#### Alıntı:
^^^^

Son bir haftadır Adıyaman’da sivil toplum örgütlerini ziyaret ederek, 28 Şubat post modern darbenin yıl döneminde yapacakları etkinlik için destek arayışlarına giren Adıyaman Genç İmam Hatipliler Platformu’nun (AGİP’in) üyeleri, STK’lardan tam destek alıyorlar.
Şimdiye kadar hiçbir platformun gerçekleştirmediği bir etkinliğe imza atmaya çalışan Adıyaman Genç İmam Hatipliler Platformu’nun (AGİP’in) üyeleri, gerçekleştirecekleri etkinlikte tüm Adıyamanlıları buluşturmayı hedefliyorlar.
“Yapılan olaylar birer darbe girişimidir”

^^^^

#### Toplanan Veriler:
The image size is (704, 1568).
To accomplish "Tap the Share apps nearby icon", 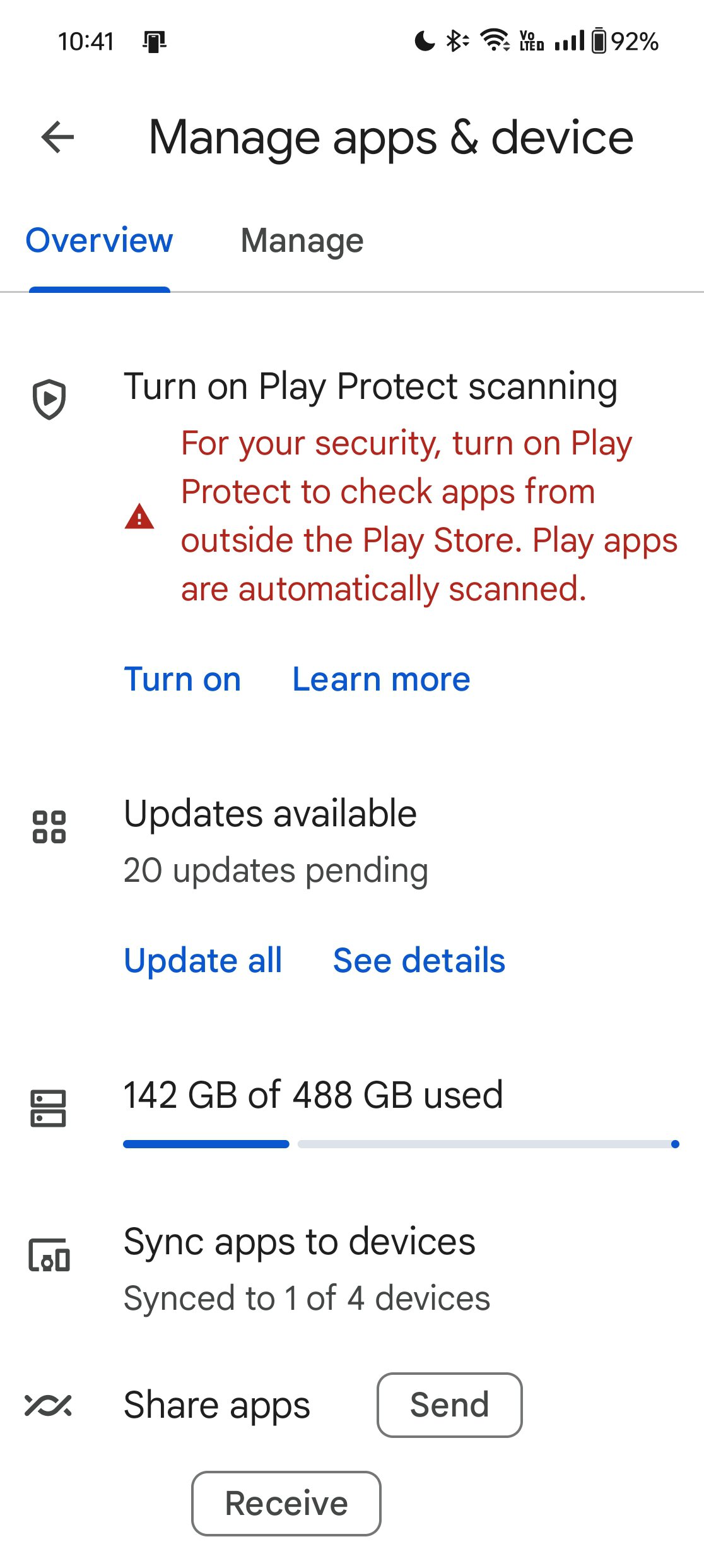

^^^^

#### Görev:
Alıntıda "Son bir haftadır" ifadesinden "tam destek alıyorlar." ifadesine kadar uzanan bölümü, "Son bir haftadır" ifadesini "Son on gündür" olarak değiştirip yeniden yazın.

#### Çözüm:
Son on gündür Adıyaman’da sivil toplum örgütlerini ziyaret ederek, 28 Şubat post modern darbenin yıl döneminde yapacakları etkinlik için destek arayışlarına giren Adıyaman Genç İmam Hatipliler Platformu’nun (AGİP’in) üyeleri, STK’lardan tam destek alıyorlar.